I decided to make do. The gsitemap plugin is dead simple. It just sets a few variables to use in templates, and then when the sitemap flavor is desired, disables pagination. The rest of the magic happens in the flavour templates.

As part of making do, I'm not going to reference or link to the URL that generates the output (if you are reading and want to use this for your own site, the gsitemap plugin in the original configuration would generate it for https://example.com/blosxom/index.xml, assuming /blosxom/ is the root of your Blosxom blog).

Instead I've reconfigured the templates to generate a fragment of a sitemap XML file, changed the flavour to sitemap from xml, and have scripted up a sitemap builder for the whole qaz.wtf site that curls the proper URL and includes() the xml fragment. Blosxom then can remain the source of truth for blog permalinks while find and some per-directory configuration can build URLs for other parts of the site.

I decided I should run that script from SAVE-DATES.sh under the theory that any time I save post timestamps is a likely time I want to rebuild the sitemap. This works for qaz.wtf because the blog is the only thing updating more frequently than monthly, and I typically run SAVE-DATES.sh shortly after posting an entry.

This is all prompted by looking (again) at just how much bot traffic the site gets. I figure a sitemap will stop well-behaved bots from crawling as much or as frequently. And for non-well-behaved bots, I've belt and suspendered things by adding entries to robots.txt and more user-agents to my browser_block plugin.

Similarly in the name of improving search engine interaction, I've got a new (trivial) plugin called extrameta that gets used by other plugins, namely the newly modified tags plugin and pagination plugin to add a <meta name="robots" content="noindex"> header (in a naive way) to search result pages, to avoid duplicated content.

May Updates


A bunch of things of small changes this first week of May.

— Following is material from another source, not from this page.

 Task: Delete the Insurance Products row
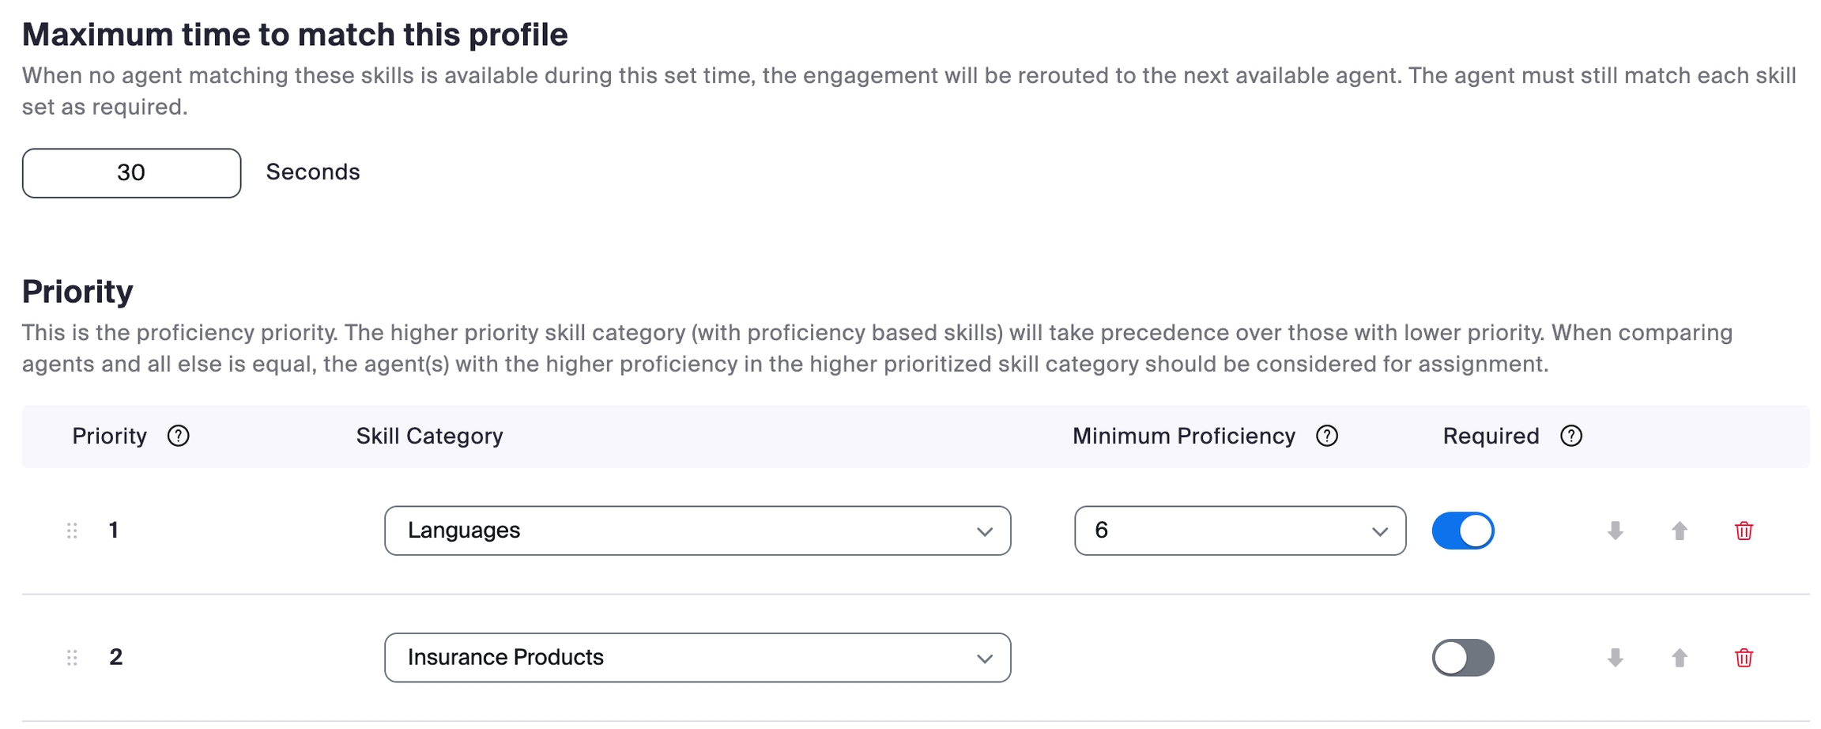1744,658
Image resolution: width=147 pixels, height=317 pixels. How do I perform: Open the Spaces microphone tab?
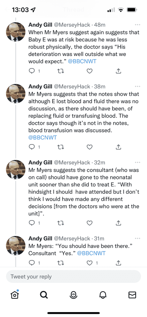[x=74, y=295]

  1. The qzpostfilt tool has a bug fix with inline <code> and a new close & open paragraph operator: .pp
  2. The is a search box on the blog to run tag searches
  3. The aaa_tags and paginateqz plugins have slight changes to make search results and later pages marked as such
  4. There are flavour template and css changes to go with that
  5. I have finished going through all old blog posts and fixing the easily fixable links.
  6. I have gone through all the old blog posts and fixed non-UTF-8 characters and title formatting.

UTF-8 Fixes


It looks like there will only be documentation fixes to the bug I filed about the open pragma not working with the FileHandle module. The pragma lets you specify the expected encoding of all files being open()ed. The FileHandle module provides an alternative syntax for open(). The original blosxom code used that alternative syntax. So depending on the code path, the expected encoding was one thing or another.

I've patched blosxom again to not use FileHandle and specify all UTF-8 input. Net result is two fewer lines of code, because I can use "goes out of scope" to automatically close file handles now. That didn't work with one global $fh. One of Rael Dornfest's original points of pride about Blosxom is how few lines of code were used to implement it, so I feel good about this patch.

(Most people don't care about how many lines of code are used; particularly when it means skimping on features. But it certainly worked for me.)

Along with this change, my /qz/plugins/flavour_dir was modified significantly to match. It originally was based on Blosxom's own template reader, so it had the same use FileHandle issue. I made slight changes to a couple of other plugins to ensure UTF-8 handling, too, but those are minor.

Now I can have a link to the UTF-8 post like so:

/qz/blosxom?tag=utf-8✓
without having the UTF-8 check character come out as mojibake.